> REQUEST
Copy each of the rows below word for word, leaving out the pictures.

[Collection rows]
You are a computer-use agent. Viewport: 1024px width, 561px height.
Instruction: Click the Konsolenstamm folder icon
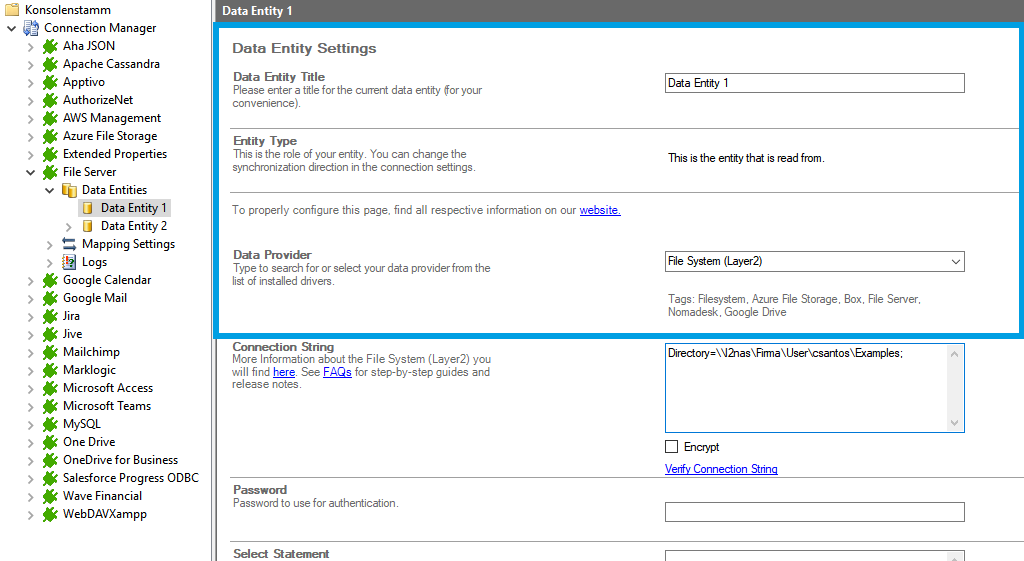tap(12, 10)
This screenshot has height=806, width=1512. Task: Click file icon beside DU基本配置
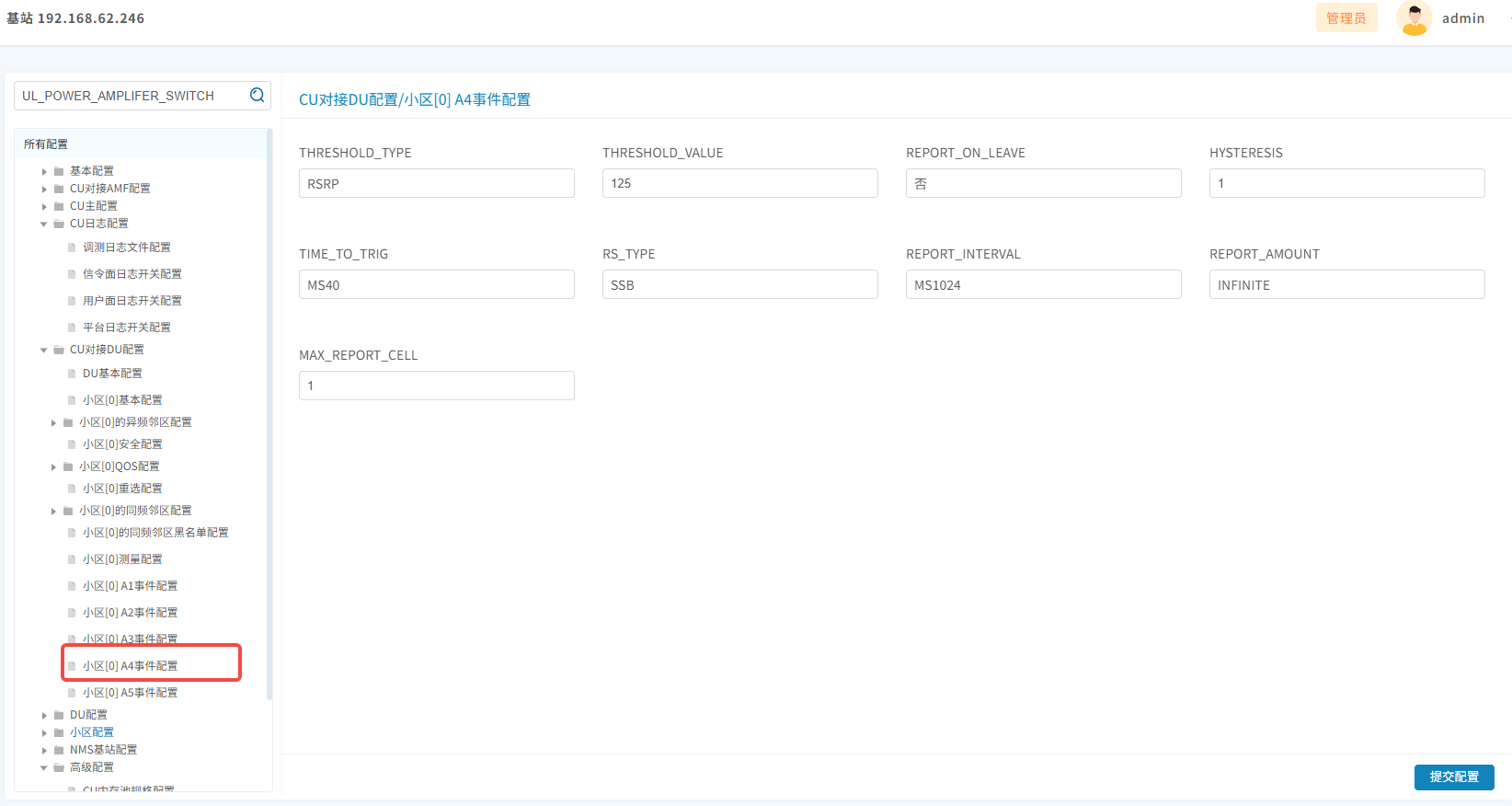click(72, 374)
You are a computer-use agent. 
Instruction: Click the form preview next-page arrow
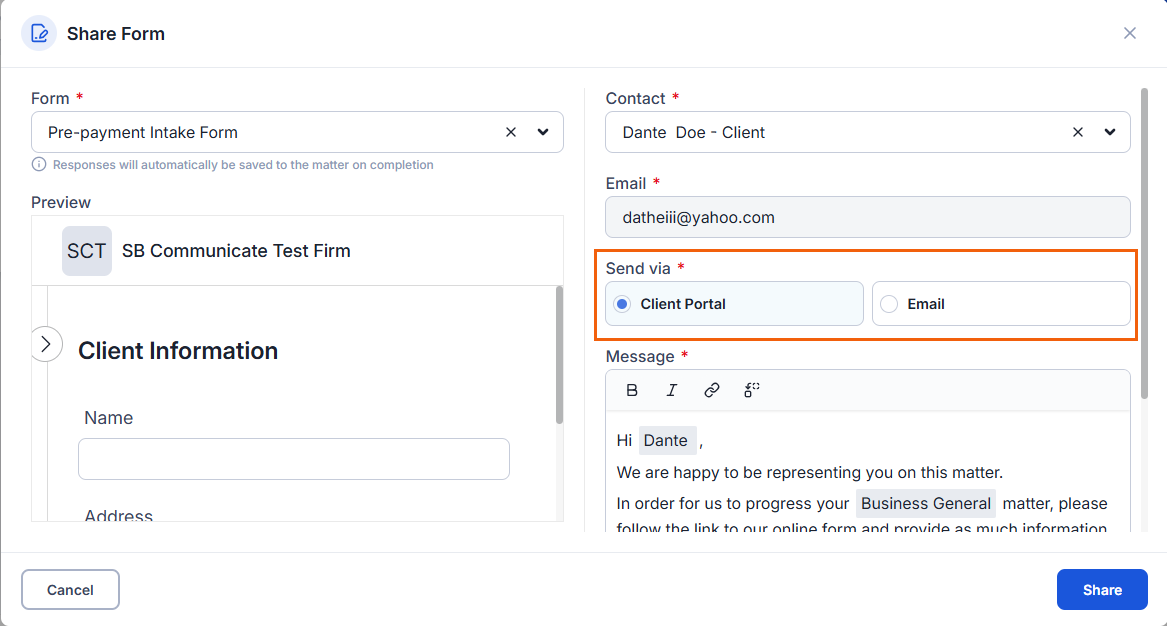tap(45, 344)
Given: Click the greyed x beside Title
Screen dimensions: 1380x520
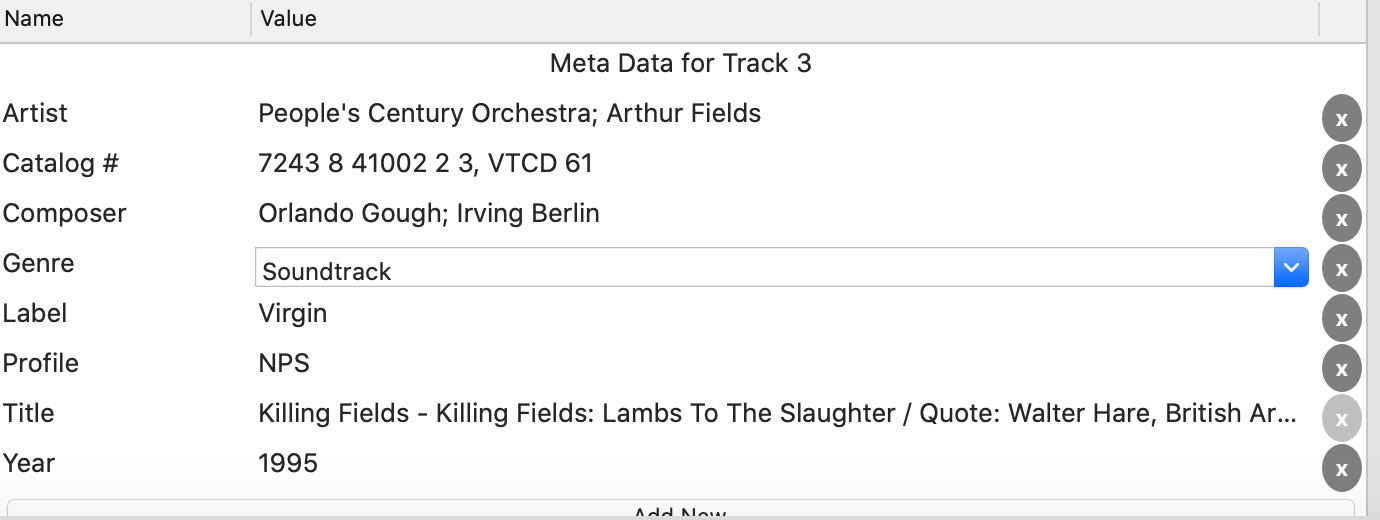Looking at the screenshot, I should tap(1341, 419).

> THE RESPONSE
You are a computer-use agent. Viewport: 1024px width, 561px height.
Instruction: Click the Konsolenstamm folder icon
tap(12, 10)
This screenshot has height=806, width=1512. Task: Click file icon beside DU基本配置
click(72, 374)
You are a computer-use agent. 
Instruction: Click the form preview next-page arrow
tap(45, 344)
Given: Click the greyed x beside Title
Screen dimensions: 1380x520
Looking at the screenshot, I should tap(1341, 419).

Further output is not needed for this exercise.